(Collected data entries)

__________

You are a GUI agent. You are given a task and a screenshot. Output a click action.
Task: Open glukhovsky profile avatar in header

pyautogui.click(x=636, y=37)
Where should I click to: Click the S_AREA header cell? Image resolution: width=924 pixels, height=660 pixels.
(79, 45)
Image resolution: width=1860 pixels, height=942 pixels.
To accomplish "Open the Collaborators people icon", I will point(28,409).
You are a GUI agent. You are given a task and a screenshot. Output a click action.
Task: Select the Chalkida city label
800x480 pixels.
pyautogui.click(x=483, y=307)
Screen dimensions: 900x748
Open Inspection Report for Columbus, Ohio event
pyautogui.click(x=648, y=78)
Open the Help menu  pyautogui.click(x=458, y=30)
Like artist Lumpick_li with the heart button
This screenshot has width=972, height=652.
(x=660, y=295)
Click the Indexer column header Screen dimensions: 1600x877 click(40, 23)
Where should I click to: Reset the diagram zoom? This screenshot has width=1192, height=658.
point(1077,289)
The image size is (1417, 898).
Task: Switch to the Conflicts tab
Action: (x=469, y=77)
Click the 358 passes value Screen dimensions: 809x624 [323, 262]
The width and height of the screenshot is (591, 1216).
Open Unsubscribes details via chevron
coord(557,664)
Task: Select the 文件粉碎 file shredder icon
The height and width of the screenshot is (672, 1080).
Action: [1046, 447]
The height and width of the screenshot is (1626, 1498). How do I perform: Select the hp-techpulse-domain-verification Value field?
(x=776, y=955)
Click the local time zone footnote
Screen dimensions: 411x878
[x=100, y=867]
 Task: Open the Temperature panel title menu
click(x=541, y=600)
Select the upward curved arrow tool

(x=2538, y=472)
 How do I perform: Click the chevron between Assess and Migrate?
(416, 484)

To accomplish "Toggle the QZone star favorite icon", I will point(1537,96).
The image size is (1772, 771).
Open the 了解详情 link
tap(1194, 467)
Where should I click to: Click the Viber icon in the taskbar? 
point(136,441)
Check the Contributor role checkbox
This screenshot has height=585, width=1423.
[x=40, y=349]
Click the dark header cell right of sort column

__________

Wherever the word "column" appears in a line of the data, copy that line.

WRITTEN ANSWER:
Click the Indexer column header Screen dimensions: 1600x877 click(40, 23)
Click the dark header cell right of sort column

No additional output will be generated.